De fait, le parti Nahdha s'est appuyé sur la
veine révolutionnaire en ce parti, jusqu'au-boutiste même chez certains, pour
contrebalancer auprès de ses militants ses velléités réalistes. Ainsi, laissant
au CPR le rôle de cultiver vainement une intransigeance officiellement appuyée,
il avait tout loisir de s'adonner à son péché mignon d'avoir en catimini plusieurs
fers au feu.
Peut-on lui reprocher cette pratique classique
de la politique lorsque ses adversaires en face y ont aussi recours ? Puis, la volonté de garder le
pouvoir, tout comme l'envie de le conquérir, résistent-elles aux valeurs que
l'on affiche ? Ne
sait-on pas qu'il existe, dans toute organisation, la loi parfaitement vérifiée
que les valeurs d'origine ne comptent plus quand il s'agit de vivre ou de
durer, sauf à y revenir pour espérer une résurrection au moment du trépas ?
S'il y a un tort que l'on
peut adresser à la troïka gouvernante, c'est bien moins au parti dominant en
son sein qu'à ses partenaires supposés être de gauche, surtout au CPR. Il était
évident que le géant islamiste avait des pieds d'argile, car il ne pouvait
gouverner sans l'apport et surtout la caution morale de ses deux partenaires.
Or, ceux-ci n'ont jamais assez cru en leurs moyens, s'inclinant assez
facilement au moindre froncement de sourcil du gourou qui était passé maître en
ce jeu avant que la peur ne le gagne enfin.
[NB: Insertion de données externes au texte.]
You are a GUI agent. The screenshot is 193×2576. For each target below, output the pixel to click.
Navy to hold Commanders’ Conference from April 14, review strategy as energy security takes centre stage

On a ainsi laissé passer une
occasion en or pour infléchir la politique nahdhaouie vers moins d'arrogance
idéologique, plus de respect des libertés et des valeurs universelles des
droits de l'Homme.
Sur ce plan, c'est le parti
du président de la République, militant avéré naguère de ces droits, qui assume
assurément le plus de responsabilités, car il avait une carte en or qu'il
pouvait et devait jouer, et qui était de nature à tirer le tapis sous les pieds
de son grand partenaire. En effet, du fait de ses principes fondateurs, se
présentant comme cette ambition de symbiose réussie entre l'islam politique et
la démocratie, le CPR pouvait se positionner comme le véritable représentant et
défenseur de l'islam authentique, loin de la caricature qu'en a donnée Nahdha.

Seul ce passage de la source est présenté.